======== Extracted data ========
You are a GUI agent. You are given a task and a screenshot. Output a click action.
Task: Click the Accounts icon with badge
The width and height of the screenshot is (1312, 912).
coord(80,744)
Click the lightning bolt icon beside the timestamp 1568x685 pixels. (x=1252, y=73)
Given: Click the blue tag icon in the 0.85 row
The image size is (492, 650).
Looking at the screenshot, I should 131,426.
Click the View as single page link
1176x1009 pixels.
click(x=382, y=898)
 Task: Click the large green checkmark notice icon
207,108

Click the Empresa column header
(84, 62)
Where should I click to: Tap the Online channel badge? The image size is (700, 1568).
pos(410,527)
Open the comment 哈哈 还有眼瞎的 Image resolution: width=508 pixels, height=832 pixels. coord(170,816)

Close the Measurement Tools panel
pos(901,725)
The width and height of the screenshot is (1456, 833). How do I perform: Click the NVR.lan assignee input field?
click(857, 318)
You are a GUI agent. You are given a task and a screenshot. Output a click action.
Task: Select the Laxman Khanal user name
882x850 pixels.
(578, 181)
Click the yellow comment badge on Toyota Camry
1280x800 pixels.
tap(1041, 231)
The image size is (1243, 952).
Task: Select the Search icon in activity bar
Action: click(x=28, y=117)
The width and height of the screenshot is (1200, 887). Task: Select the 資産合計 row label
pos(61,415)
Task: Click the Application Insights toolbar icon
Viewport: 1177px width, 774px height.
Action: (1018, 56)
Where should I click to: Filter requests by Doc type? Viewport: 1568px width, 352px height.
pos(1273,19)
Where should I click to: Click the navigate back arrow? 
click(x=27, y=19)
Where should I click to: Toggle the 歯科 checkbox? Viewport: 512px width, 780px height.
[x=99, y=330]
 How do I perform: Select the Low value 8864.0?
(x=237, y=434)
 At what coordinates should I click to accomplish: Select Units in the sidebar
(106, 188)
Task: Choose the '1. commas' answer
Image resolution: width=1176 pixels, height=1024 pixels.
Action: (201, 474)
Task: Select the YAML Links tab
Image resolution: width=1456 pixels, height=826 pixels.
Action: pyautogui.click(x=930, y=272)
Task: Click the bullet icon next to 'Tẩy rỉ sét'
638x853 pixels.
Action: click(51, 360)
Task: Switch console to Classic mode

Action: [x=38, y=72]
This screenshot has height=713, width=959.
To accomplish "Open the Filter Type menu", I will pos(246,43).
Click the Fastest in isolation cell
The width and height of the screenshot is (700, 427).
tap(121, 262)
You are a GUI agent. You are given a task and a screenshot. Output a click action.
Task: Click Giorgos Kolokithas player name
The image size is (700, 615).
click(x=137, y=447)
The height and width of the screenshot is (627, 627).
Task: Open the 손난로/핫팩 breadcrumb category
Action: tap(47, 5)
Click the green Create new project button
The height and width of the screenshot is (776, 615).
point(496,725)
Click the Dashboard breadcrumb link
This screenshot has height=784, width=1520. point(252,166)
========
Update the rows above by changing every "Viewport" to "Display area" and keeping everything else the same.

The output =>
You are a GUI agent. You are given a task and a screenshot. Output a click action.
Task: Click the Accounts icon with badge
The width and height of the screenshot is (1312, 912).
coord(80,744)
Click the lightning bolt icon beside the timestamp 1568x685 pixels. (x=1252, y=73)
Given: Click the blue tag icon in the 0.85 row
The image size is (492, 650).
Looking at the screenshot, I should 131,426.
Click the View as single page link
1176x1009 pixels.
click(x=382, y=898)
 Task: Click the large green checkmark notice icon
207,108

Click the Empresa column header
(84, 62)
Where should I click to: Tap the Online channel badge? The image size is (700, 1568).
pos(410,527)
Open the comment 哈哈 还有眼瞎的 Image resolution: width=508 pixels, height=832 pixels. coord(170,816)

Close the Measurement Tools panel
pos(901,725)
The width and height of the screenshot is (1456, 833). How do I perform: Click the NVR.lan assignee input field?
click(857, 318)
You are a GUI agent. You are given a task and a screenshot. Output a click action.
Task: Select the Laxman Khanal user name
882x850 pixels.
(578, 181)
Click the yellow comment badge on Toyota Camry
1280x800 pixels.
tap(1041, 231)
The image size is (1243, 952).
Task: Select the Search icon in activity bar
Action: click(x=28, y=117)
The width and height of the screenshot is (1200, 887). Task: Select the 資産合計 row label
pos(61,415)
Task: Click the Application Insights toolbar icon
Display area: 1177px width, 774px height.
Action: (1018, 56)
Where should I click to: Filter requests by Doc type? Display area: 1568px width, 352px height.
pos(1273,19)
Where should I click to: Click the navigate back arrow? 
click(x=27, y=19)
Where should I click to: Toggle the 歯科 checkbox? Display area: 512px width, 780px height.
[x=99, y=330]
 How do I perform: Select the Low value 8864.0?
(x=237, y=434)
 At what coordinates should I click to accomplish: Select Units in the sidebar
(106, 188)
Task: Choose the '1. commas' answer
Image resolution: width=1176 pixels, height=1024 pixels.
Action: (201, 474)
Task: Select the YAML Links tab
Image resolution: width=1456 pixels, height=826 pixels.
Action: pyautogui.click(x=930, y=272)
Task: Click the bullet icon next to 'Tẩy rỉ sét'
638x853 pixels.
Action: click(51, 360)
Task: Switch console to Classic mode

Action: [x=38, y=72]
This screenshot has height=713, width=959.
To accomplish "Open the Filter Type menu", I will pos(246,43).
Click the Fastest in isolation cell
The width and height of the screenshot is (700, 427).
tap(121, 262)
You are a GUI agent. You are given a task and a screenshot. Output a click action.
Task: Click Giorgos Kolokithas player name
The image size is (700, 615).
click(x=137, y=447)
The height and width of the screenshot is (627, 627).
Task: Open the 손난로/핫팩 breadcrumb category
Action: tap(47, 5)
Click the green Create new project button
The height and width of the screenshot is (776, 615).
point(496,725)
Click the Dashboard breadcrumb link
This screenshot has height=784, width=1520. point(252,166)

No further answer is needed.